According to the local media outlet RBK, Russia’s Ministry of Finance has prepared a new version of Russia’s laws that introduce stringent measures regarding the usage of crypto wallets. The announcement follows an earlier attempt to prohibit crypto transactions in Russia. However, the report stated that this new amendment would come into force in January 2021. According to the new laws, crypto users in Russia have to report their wallet address and its transaction history to Russian tax authorities if the wallet turnover crosses 100,000 rubles ($1,300) in one year.
Crypto users might face prison time for up to three years for not complying.
If crypto users do not comply with the regulations, they might face imprisonment for up to three years, and in the case of crypto crimes, the new law would charge users with severe punishment. The law also addressed over-the-counter (OTC) cryptocurrency dealers who also have to report all transactions involving rubles and Russian IP addresses to the tax authorities, the report revealed. According to financial regulators, these latest regulations would help them curb illegal activities and offenses related to cryptocurrency, as officials claimed that digital currencies were most often used for tax evasion and money laundering.
Russia witnessed a surge in crypto adoption this year.

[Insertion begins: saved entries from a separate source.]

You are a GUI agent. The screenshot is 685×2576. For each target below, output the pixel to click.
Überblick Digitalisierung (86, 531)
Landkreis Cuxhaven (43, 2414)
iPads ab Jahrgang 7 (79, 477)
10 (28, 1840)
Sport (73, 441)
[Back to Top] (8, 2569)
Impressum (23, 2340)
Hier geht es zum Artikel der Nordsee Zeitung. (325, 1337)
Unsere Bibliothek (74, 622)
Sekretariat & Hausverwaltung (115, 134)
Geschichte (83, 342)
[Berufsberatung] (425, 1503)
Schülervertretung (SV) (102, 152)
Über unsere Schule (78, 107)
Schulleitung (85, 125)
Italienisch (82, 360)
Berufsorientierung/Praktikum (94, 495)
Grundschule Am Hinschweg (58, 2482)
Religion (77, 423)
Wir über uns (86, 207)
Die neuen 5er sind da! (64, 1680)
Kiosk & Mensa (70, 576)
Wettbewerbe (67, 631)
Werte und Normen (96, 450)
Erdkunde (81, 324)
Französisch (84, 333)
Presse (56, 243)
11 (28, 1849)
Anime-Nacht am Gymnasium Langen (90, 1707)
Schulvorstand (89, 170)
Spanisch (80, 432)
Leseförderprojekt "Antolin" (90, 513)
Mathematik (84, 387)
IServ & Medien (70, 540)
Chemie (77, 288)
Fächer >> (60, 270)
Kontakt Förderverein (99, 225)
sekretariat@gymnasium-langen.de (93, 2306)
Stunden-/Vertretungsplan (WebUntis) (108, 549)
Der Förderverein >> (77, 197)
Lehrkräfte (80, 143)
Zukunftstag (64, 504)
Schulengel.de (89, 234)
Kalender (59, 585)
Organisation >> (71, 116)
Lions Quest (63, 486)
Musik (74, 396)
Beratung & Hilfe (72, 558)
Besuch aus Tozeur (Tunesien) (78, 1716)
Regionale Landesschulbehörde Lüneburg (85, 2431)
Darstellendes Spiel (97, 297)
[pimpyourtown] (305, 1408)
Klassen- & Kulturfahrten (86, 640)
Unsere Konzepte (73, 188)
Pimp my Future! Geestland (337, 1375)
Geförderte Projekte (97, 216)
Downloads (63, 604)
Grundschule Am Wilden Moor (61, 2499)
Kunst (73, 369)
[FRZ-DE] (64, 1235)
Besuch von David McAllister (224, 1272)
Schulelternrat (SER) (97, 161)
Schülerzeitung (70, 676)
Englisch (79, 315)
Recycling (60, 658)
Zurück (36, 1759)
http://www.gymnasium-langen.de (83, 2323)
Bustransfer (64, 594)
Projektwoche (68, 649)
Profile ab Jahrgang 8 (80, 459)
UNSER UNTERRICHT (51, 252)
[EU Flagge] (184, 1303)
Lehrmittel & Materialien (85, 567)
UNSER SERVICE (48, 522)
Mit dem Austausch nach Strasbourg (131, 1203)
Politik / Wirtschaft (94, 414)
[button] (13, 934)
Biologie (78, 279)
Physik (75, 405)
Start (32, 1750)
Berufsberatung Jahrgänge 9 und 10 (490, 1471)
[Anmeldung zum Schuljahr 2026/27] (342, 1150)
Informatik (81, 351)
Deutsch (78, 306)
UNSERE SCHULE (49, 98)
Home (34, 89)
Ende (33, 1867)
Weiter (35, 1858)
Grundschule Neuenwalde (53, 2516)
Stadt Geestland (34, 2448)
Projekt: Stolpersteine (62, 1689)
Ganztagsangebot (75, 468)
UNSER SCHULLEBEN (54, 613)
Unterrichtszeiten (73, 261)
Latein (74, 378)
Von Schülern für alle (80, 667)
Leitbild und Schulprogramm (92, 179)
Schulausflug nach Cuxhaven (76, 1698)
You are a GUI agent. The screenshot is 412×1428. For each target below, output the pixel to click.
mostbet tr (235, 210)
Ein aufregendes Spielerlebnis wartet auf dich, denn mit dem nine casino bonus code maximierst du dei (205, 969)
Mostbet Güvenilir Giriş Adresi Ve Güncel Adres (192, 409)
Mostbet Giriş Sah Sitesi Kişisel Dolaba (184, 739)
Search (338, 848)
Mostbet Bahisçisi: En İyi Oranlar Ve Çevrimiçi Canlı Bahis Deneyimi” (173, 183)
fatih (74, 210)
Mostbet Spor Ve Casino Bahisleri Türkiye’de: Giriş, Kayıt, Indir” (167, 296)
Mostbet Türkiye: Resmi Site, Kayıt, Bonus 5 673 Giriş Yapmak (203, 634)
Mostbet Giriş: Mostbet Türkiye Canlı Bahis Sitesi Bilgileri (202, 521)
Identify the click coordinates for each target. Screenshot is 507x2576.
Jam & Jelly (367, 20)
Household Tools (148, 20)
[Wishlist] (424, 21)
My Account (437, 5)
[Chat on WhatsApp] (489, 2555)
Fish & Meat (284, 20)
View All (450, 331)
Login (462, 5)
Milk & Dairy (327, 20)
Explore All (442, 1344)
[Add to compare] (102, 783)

According to new research from the blockchain analytical company Chainalyisis, Ukraine and Russia lead in the crypto adoption worldwide. The Index looked at three on-chain metrics, including the total value of on-chain crypto transactions weighted by purchasing power per capita (PPP), the value of on-chain retail transfers weighted by PPP, and the number of on-chain crypto deposits weighted by the number of internet users.
As reported earlier, the previous draft bill on digital assets sought harsh punishment for facilitating crypto transactions in Russia, including prison time of up to seven years.